Created for Community (Homily for Lent 1)

Genesis 2:15-17; 3:1-7    Psalm 32      Romans 5:12-19     Matthew 4:1-11

 Created for Community

 by Sherman Hesselgrave

Human beings were created for relationship—relationship with one another, and relationship with God. When God realized it was not right that Adam should be alone, God set about to create a companion for him—‘companion,’ a word whose roots are in sharing bread together. The stories from Genesis and Matthew that we hear again today are foundational stories for us. The story of Jesus’ temptation in Matthew is Shakespeare’s reference when, in The Merchant of Venice, Antonio says to Bassanio: “The devil can cite scripture for his purpose.” The stories are foundational because they show us how our relationships with God and others can be distorted or corrupted by our everyday human desires.

We have heard the recent news from Uganda of the passage of draconian anti-homosexual legislation, and we know that some of the consultants who helped to craft the legislation were American Christians with a long record of working for legal restrictions for gay people in their own country. A modern example of citing scripture for one’s own purpose, but violates the relationships of people who have chosen companions of the same sex.

During the Inquisition, Jews, who already had an everlasting covenant with God through Abraham, were nonetheless threatened with torture and death if they did not convert to Christianity, because the Christian magisterium found biblical warrant to do so.

Biblical texts continue to be used to deny women status in some churches around the world, and despite the crescendo of cries for justice, their relationships with the holy are diminished by their marginalization.

I was delighted to see that Joseph Boyden’s The Orenda won the Canada Reads competition this week, if only for the fact that many more people will now be engaged in the ongoing conversation about reconciliation with First Nations people who have suffered for centuries from colonial policies that found justification, in part, in the Christian scriptures.

 

I think we can agree that our pedigree is full of examples of the scriptures being cited to support agendas distorted by human fear and desire. Both the Garden of Eden temptation story and Jesus’ temptation in the wilderness remind us that, because of the radical freedom God has given us—people created in God’s likeness and image—we are presented choices every day that will have consequences for our relationships and for the world.

The temptation of Adam and Eve is an archetypal story that opens itself up to many readings. If I think back to my Sunday school experience, I would say that the emphasis of the story was obedience to God, and the consequence was the fall from grace occasioned by this “original sin.” A few decades later, however, I read Matthew Fox’s Original Blessing, and found a new reading of this text that emphasized the inherent goodness of all of God’s creation rather than the hereditary fallenness that Augustine of Hippo and other early church fathers persuaded the church to embrace as doctrine.

Having lived with this story for a lifetime, and having engaged the text through the eyes of others, I experience it with different eyes now than I did as a child.

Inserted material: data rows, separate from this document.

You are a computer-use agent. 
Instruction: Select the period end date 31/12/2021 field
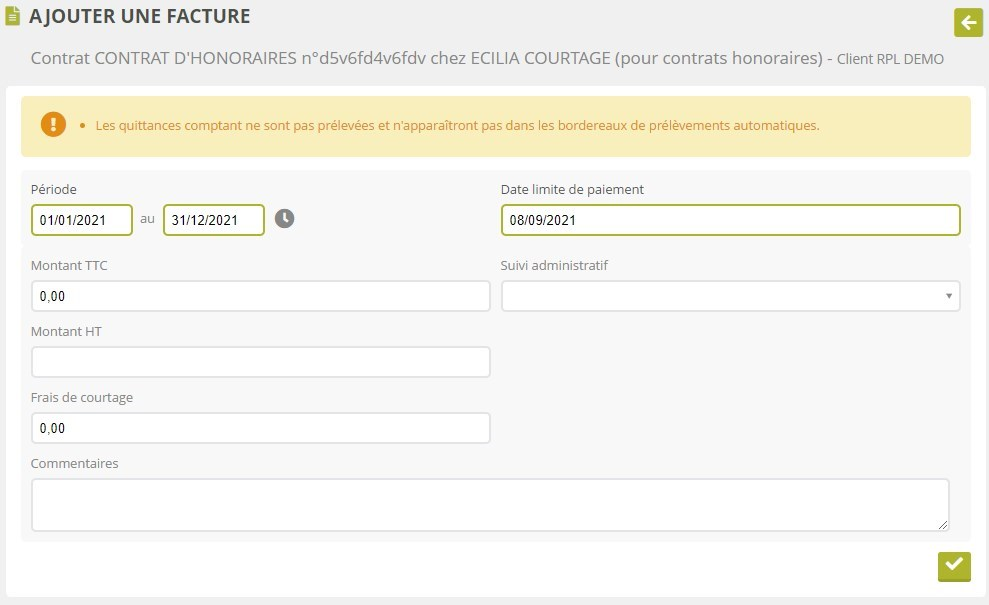[x=214, y=220]
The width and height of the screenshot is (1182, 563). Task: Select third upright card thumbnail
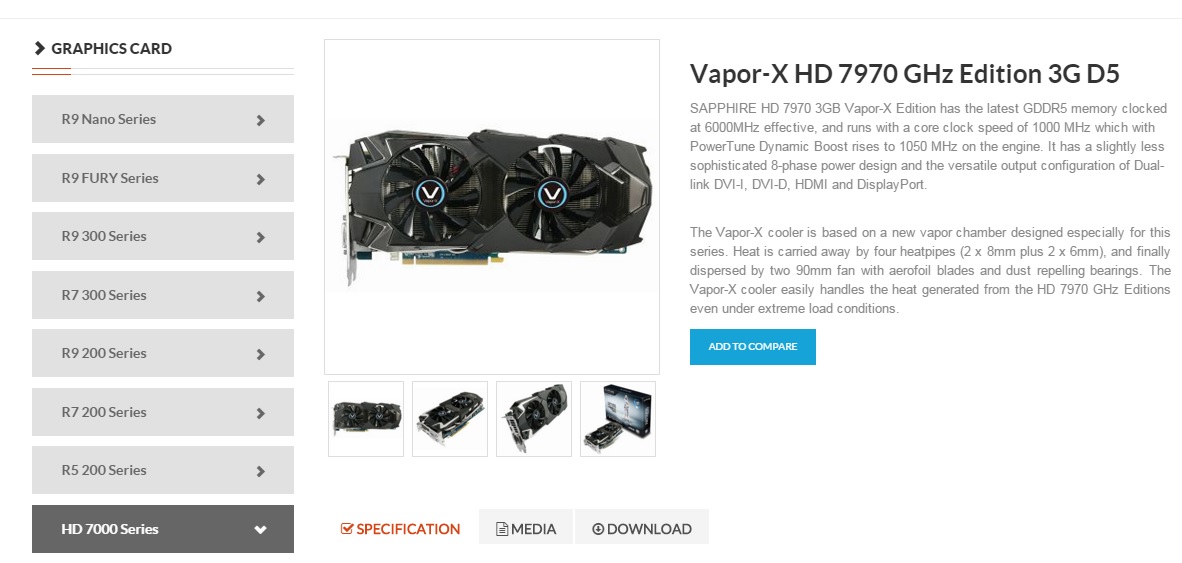[x=534, y=419]
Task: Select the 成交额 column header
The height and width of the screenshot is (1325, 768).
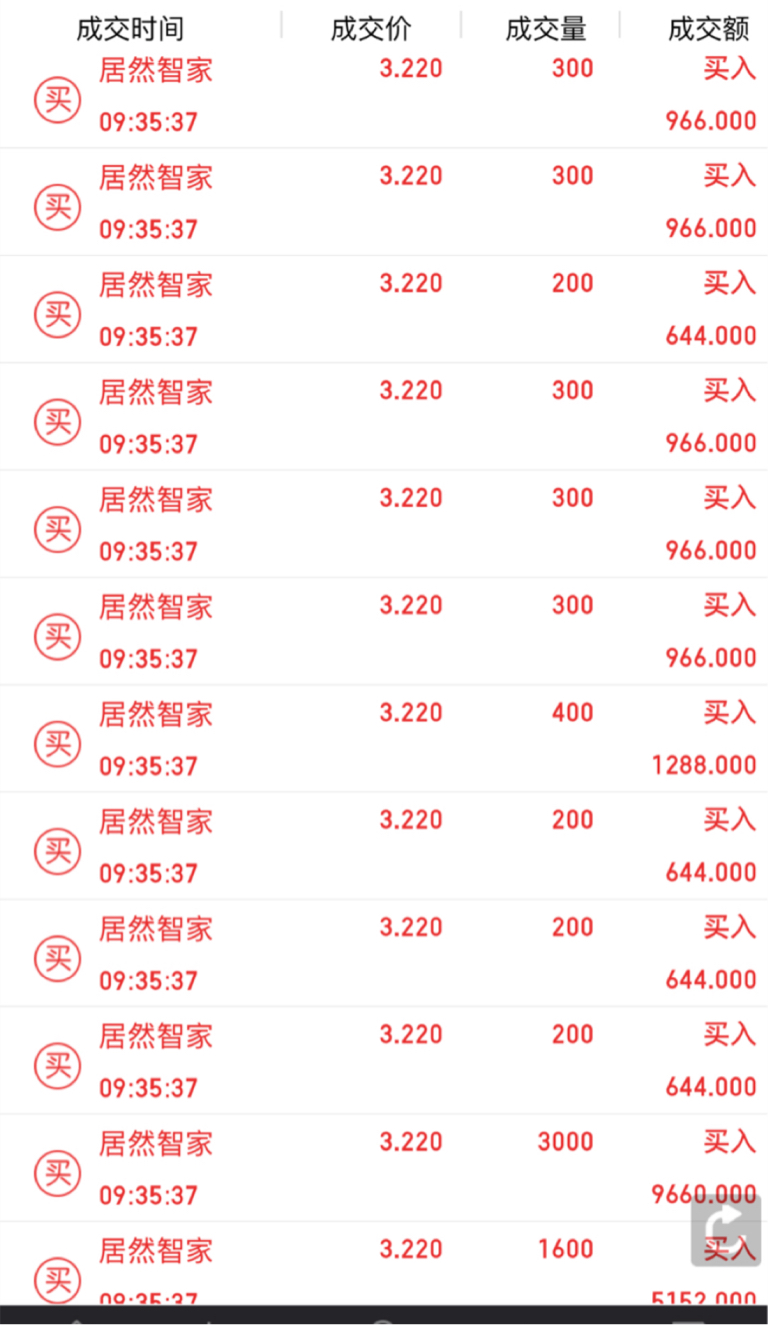Action: tap(709, 29)
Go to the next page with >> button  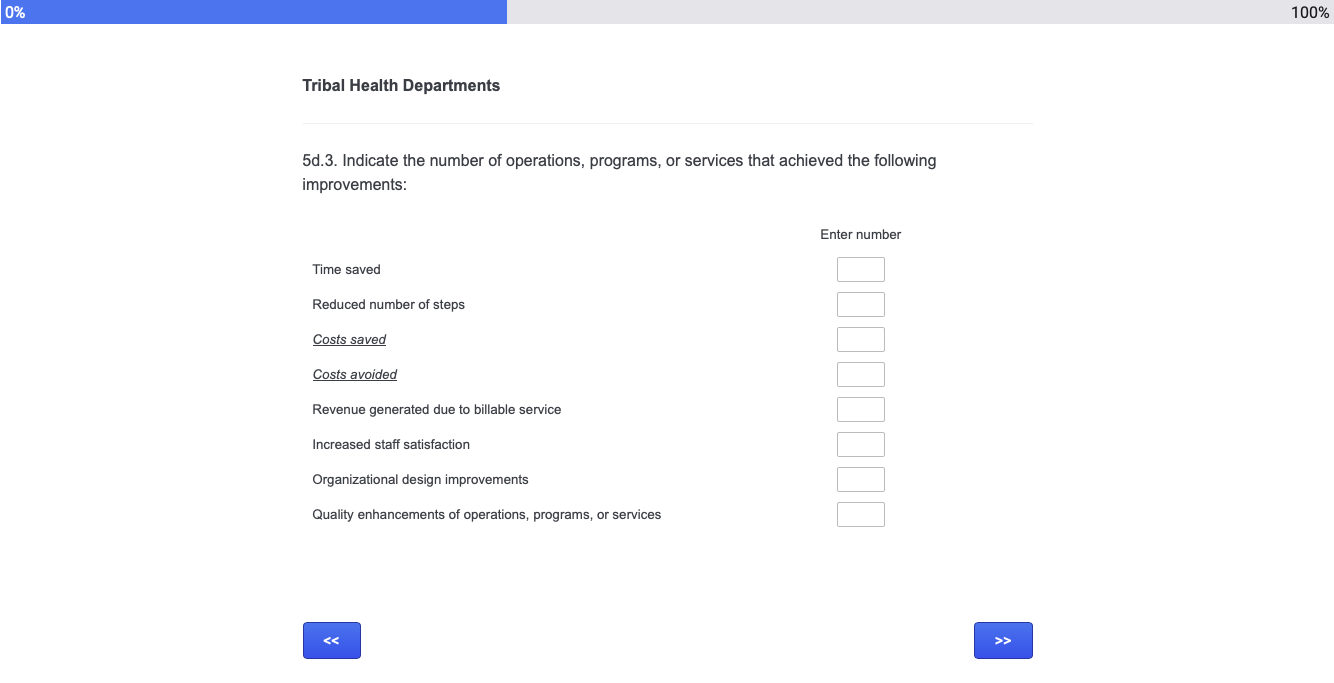click(x=1002, y=641)
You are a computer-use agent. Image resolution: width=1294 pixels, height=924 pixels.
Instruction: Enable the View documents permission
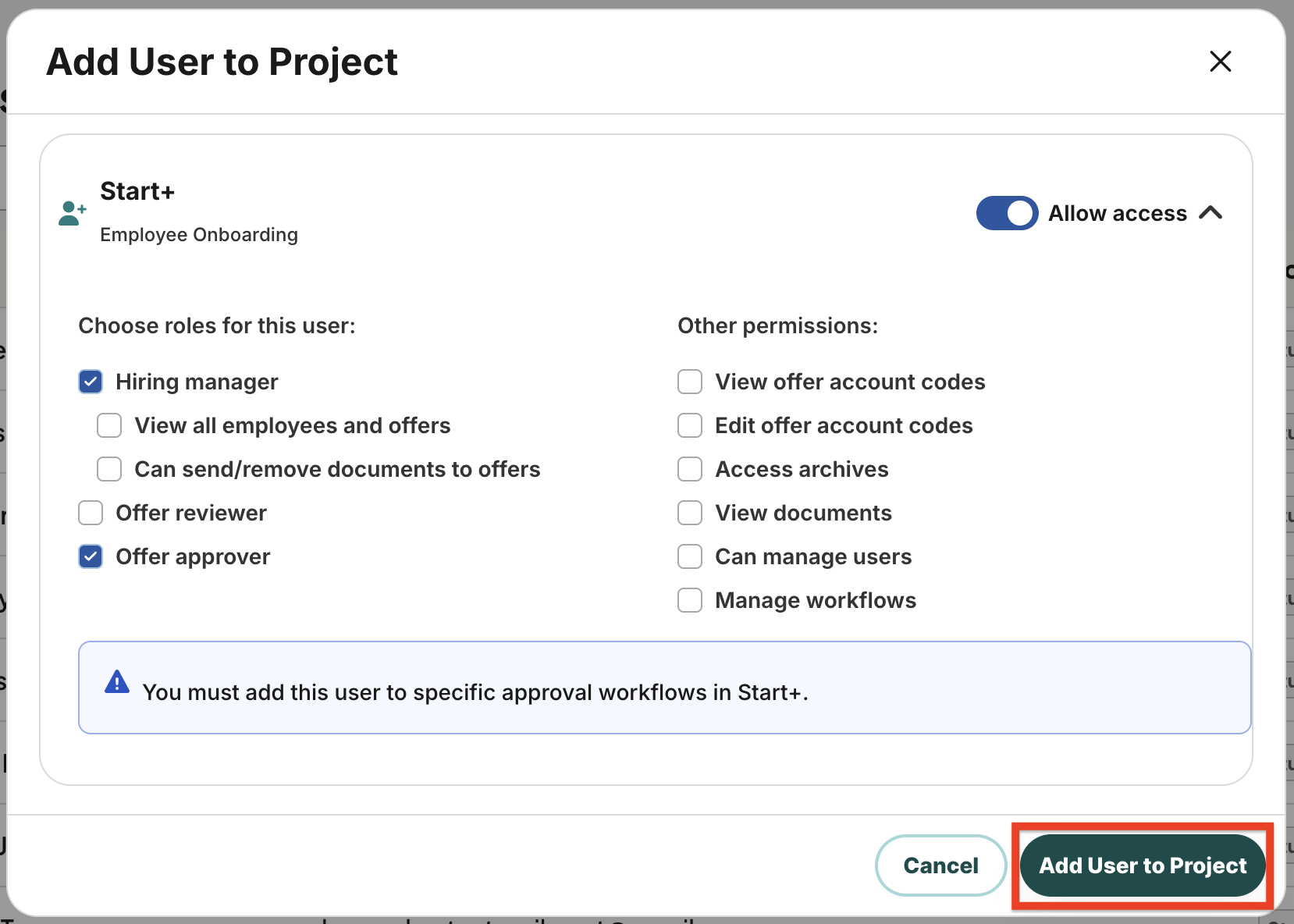[690, 513]
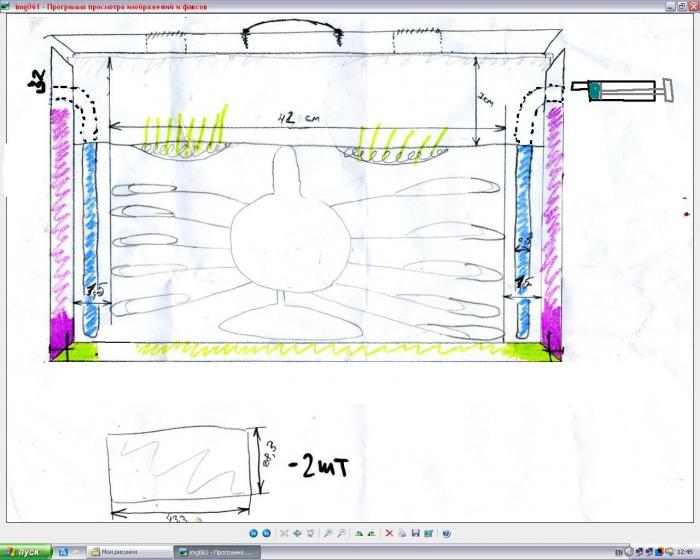The height and width of the screenshot is (560, 700).
Task: Print the current image
Action: click(402, 533)
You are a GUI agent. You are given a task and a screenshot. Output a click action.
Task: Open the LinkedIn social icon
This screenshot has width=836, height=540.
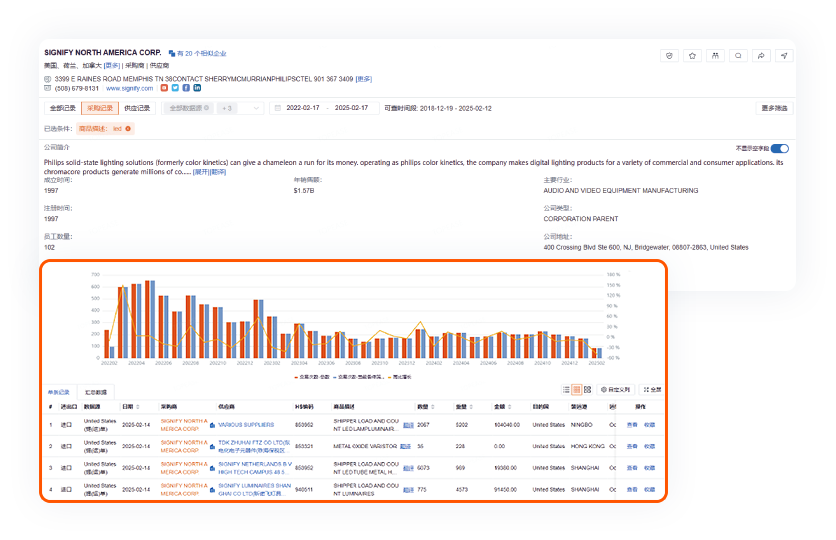coord(197,88)
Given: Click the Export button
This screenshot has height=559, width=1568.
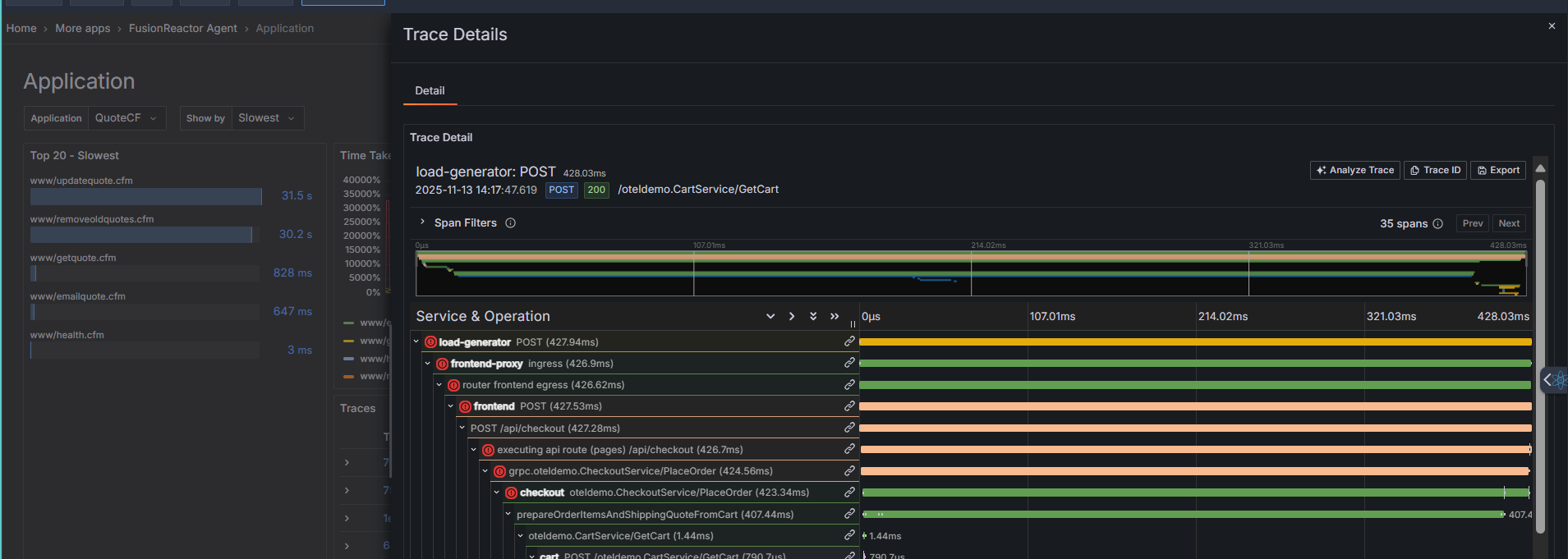Looking at the screenshot, I should coord(1497,170).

For one thing, the story concludes with an awareness of vulnerability. “Then the eyes of both were opened,” the text says of Adam and Eve, “and they knew that they were naked.” When I think of all the things that have been done in the world because of perceptions of vulnerability—from the Cold War and nuclear proliferation to the latest NSA spying on everyone; from the treatment of women and sexual minorities to the fears of inter-racial marriage; or from the response of corporations to the Occupy Wall Street movement—I see the power of fear to tempt us to do the worst things to one another.

When we desire something that will give us power or knowledge and diminish our vulnerability, perhaps we are tempted to cut corners, to take a bite out of the fruit that promises to make one wise. We read that cheating in school is rampant, competition for the top slots is so keen that some people will do anything to get ahead. But what good does it do to get a good grade because someone slipped you the answers to the test when you have to solve a problem down the road in the real world and lack the necessary competence. The newspapers are full of stories of incompetence that have resulted in injury or death; how many of these could have been prevented?

 

There is an old definition of ‘Sin’ with a capital S as “that which separates us from God.” Sometimes what separates us is chasing after other gods: like addictions to money, power, drugs, or sex. Or maybe it is narcissism or some other ‘ism’ that is a barrier to relationship with God and with others. Every day is a test. As Adam and Eve and Jesus were tested, we too are tested. Do we choose relationship and community or do we let our fears and desires distort our choices in favour of shielding our vulnerabilities or maintaining our advantage?

 

We were created for relationship, and Jesus invited us to be companions at the banquet of life. We reenact that invitation every week in the Eucharist when we gather around the table to be nourished with God’s very self in the bread and wine that gives us strength and resolve to face the testing of each day, knowing that, despite all of our failings, God desires to be in relationship with each of us, to accompany us on our journey, and to equip us to face every challenge we encounter.